State legislative filing deadlines have passed in 21 states this cycle. Five states—Alabama, Louisiana, Maryland, New Jersey, and Virginia—are not holding regular state legislative elections this year.

In the 2018 general elections, 1,181 state legislative incumbents did not seek re-election. Of those, 723 were Republicans and 427 were Democrats. With 6,073 seats up for election that year, that means 19.4% of the seats had no incumbent running for re-election. That’s up from 17.6% in 2016.

After Risser, the next longest-serving state legislator is Rep. Tom Craddick (R), who has represented District 82 in the Texas House of Representatives since 1969. Craddick advanced from Texas’ Republican primary and is running for re-election Nov. 3.

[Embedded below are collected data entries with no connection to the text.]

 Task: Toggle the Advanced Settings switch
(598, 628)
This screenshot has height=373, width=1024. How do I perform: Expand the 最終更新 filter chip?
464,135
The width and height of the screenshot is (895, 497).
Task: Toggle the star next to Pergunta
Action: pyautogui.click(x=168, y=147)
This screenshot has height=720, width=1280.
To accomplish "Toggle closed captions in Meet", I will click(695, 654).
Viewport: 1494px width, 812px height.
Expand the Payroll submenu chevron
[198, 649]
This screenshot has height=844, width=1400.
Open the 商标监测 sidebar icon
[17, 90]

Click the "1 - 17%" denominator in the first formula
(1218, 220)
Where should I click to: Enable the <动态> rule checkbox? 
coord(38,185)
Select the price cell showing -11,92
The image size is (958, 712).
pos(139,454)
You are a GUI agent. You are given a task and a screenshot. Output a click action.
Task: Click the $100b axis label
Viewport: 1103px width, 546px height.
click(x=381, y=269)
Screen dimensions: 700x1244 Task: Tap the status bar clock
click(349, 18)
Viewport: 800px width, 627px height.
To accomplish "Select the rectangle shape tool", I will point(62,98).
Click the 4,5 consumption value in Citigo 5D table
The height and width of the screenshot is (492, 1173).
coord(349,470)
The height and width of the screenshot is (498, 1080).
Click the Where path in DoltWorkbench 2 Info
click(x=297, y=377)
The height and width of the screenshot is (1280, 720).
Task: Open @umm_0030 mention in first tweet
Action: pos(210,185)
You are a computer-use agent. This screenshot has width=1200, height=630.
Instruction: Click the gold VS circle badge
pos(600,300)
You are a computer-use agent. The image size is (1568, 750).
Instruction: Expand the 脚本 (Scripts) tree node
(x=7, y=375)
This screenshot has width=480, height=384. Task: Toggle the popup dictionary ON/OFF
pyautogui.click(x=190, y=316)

There are no other state senators currently serving who were first elected in the 1960s. There are six state senators still in office who were first elected in the 1970s. Of those senators, the longest-serving is Sen. Thomas Miller, Jr. (D), who represents District 27 in the Maryland State Senate. Miller assumed office in 1975, meaning he has served in the chamber for 45 years.

Additional reading:
Signature requirements and deadlines for 2020 state government elections
Tom Craddick
Thomas Miller Jr. (Maryland)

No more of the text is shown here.